• _TASK REQUIREMENTS_
Please reproduce the records verbatim, from the line containing "Image resolution: width=690" through the line containing "click(766, 223)", both of those lines included.

-- Start of DATA IN THIS EXERCISE --

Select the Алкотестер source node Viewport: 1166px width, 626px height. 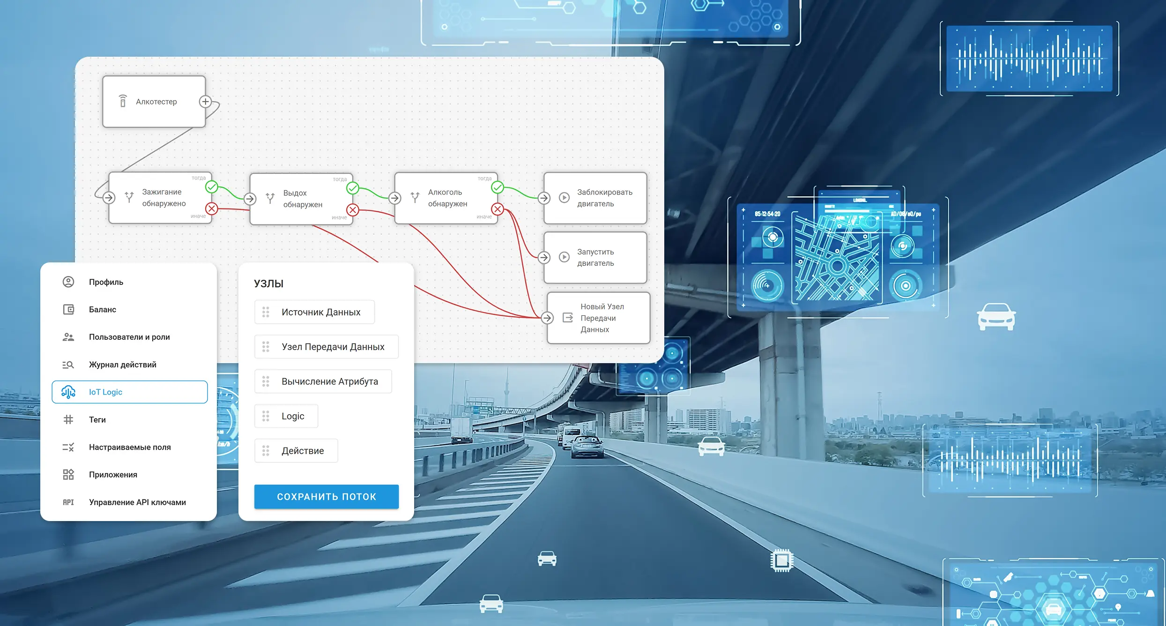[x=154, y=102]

-- End of DATA IN THIS EXERCISE --
-- Start of DATA IN THIS EXERCISE --

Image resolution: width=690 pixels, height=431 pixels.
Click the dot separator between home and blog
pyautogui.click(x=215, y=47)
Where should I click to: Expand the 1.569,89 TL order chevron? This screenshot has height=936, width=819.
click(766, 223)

-- End of DATA IN THIS EXERCISE --

• _OUTPUT OF THE EXERCISE_
Image resolution: width=690 pixels, height=431 pixels.
Click the dot separator between home and blog
pyautogui.click(x=215, y=47)
Where should I click to: Expand the 1.569,89 TL order chevron? This screenshot has height=936, width=819.
click(766, 223)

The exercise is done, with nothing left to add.